「裸のマハ」 フランシスコ・デ・ゴヤ

絵画

19世紀初頭、カトリック教会が強い影響力をもつスペインでは、裸体画は背徳的で、描いてはいけないテーマでした。

裸体画は、イヴやヴィーナスでなければならかったのですが、ゴヤは一人の女性像としてこの作品を描きました。

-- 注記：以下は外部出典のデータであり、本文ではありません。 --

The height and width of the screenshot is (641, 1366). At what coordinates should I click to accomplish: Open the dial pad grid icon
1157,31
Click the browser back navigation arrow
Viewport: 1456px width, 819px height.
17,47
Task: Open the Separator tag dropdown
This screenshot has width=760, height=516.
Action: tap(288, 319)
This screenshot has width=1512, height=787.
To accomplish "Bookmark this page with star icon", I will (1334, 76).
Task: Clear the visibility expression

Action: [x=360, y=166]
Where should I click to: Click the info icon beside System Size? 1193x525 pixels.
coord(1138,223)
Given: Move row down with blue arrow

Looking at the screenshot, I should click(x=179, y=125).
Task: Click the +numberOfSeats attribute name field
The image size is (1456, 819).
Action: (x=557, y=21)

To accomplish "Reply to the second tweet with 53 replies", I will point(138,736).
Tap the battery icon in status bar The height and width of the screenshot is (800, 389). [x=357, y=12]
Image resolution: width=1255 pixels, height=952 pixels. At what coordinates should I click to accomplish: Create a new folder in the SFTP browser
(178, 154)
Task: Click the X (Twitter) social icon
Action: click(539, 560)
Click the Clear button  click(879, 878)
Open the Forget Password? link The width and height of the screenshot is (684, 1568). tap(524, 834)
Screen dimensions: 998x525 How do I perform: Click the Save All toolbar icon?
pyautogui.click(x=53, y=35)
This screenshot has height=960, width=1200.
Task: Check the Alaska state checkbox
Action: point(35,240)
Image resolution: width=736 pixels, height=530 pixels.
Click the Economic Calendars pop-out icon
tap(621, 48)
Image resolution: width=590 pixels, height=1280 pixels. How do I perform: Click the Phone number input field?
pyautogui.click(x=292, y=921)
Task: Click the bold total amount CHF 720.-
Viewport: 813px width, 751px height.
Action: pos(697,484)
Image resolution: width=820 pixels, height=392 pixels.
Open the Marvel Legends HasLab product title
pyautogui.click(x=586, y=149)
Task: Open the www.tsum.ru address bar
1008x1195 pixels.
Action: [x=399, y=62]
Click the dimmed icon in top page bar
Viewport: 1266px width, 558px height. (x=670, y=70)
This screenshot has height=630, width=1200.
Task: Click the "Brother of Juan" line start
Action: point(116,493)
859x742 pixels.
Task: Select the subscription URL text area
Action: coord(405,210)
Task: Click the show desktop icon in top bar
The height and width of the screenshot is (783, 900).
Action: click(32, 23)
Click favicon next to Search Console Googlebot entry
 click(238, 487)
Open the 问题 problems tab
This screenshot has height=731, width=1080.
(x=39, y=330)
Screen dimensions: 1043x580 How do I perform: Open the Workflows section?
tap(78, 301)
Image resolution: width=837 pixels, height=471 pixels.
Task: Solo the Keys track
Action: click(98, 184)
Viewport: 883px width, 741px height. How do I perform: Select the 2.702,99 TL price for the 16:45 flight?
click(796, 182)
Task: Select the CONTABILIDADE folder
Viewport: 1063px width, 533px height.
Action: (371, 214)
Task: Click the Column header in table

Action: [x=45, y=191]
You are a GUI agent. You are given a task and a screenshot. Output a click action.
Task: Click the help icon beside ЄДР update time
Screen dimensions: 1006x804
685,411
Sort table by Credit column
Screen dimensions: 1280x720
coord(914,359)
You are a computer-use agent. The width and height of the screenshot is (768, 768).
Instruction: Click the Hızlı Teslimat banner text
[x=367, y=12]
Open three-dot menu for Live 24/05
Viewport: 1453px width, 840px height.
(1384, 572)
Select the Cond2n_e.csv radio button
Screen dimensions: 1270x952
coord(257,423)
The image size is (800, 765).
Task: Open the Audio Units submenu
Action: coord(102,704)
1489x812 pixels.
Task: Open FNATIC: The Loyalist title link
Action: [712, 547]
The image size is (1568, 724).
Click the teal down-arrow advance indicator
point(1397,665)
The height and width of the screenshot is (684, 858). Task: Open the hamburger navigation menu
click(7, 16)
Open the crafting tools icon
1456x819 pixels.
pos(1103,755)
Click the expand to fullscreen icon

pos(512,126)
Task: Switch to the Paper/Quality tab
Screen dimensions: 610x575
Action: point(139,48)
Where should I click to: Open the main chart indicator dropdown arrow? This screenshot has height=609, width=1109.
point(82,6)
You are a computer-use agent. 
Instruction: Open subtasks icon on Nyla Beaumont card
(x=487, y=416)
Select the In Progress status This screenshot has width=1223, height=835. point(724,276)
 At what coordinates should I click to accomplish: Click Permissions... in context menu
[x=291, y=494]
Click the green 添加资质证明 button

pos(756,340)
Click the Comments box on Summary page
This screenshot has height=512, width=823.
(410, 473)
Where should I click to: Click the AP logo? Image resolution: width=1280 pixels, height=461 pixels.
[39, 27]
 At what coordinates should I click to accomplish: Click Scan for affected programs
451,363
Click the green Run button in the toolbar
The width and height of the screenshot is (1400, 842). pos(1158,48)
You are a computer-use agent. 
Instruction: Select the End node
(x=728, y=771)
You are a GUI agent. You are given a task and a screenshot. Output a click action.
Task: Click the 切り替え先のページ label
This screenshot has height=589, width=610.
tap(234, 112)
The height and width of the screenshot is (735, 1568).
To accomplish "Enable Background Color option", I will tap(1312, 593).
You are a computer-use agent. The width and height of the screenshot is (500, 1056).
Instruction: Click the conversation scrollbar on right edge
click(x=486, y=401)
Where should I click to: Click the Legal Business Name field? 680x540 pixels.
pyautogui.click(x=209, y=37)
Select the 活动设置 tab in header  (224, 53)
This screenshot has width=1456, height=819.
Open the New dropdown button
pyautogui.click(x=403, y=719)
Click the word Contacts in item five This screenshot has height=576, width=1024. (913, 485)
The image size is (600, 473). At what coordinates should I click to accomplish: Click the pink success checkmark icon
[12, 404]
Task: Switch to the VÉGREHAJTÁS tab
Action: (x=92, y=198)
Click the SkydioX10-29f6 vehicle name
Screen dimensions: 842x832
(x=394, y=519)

生身の女性の裸体を描いた本作品はスキャンダルとなり、後年、ゴヤも異端審問にかけられています。

マハとは?

マハとは、人名ではなく「小粋な女」「いなせな女」などの意味です。

モデルは、ゴヤの愛人や注文主の愛人など諸説ありますが謎のままです。

裸のマハ
(1797-1800年頃)

1797-1800年頃
フランシスコ・デ・ゴヤ
「裸のマハ」
プラド美術館蔵(スペイン マドリード)

ヴィーナスを描いた裸体画は、手を下腹部に添えるポーズをとっていますが、ゴヤはそうした伝統からも逸脱し、頭の後ろで手を組む挑戦的なポーズで描いています。

ウルビーノのヴィーナス
(1538年頃)

1538年頃
ティツィアーノ・ヴェチェッリオ
「ウルビーノのヴィーナス」
ウフィツィ美術館蔵(イタリア フィレンツェ)

着衣のマハ

ゴヤは、同じ構図で「着衣のマハ」も描いています。

裸のマハ」を描いた直後、着衣バージョンを描いているためスキャンダルとなった「裸のマハ」を普段は隠しておくために制作されたものと考えれています。

着衣のマハ
(1800-1805頃)

1800-1805年頃
フランシスコ・デ・ゴヤ
「着衣のマハ」
プラド美術館蔵(スペイン マドリード)

裸と着衣バージョンで描き分け

裸のマハ着衣のマハでは、タッチの違いが見られます。

着衣バージョンはきちんと化粧がなされ髪も整えられていますが、裸バージョンは髪は乱れ、上気した頬、挑発するような視線で描かれています。

整えられたシースと乱れたシーツに描き分けられており時間の経過が感じられ、見る者の想像を掻き立てます。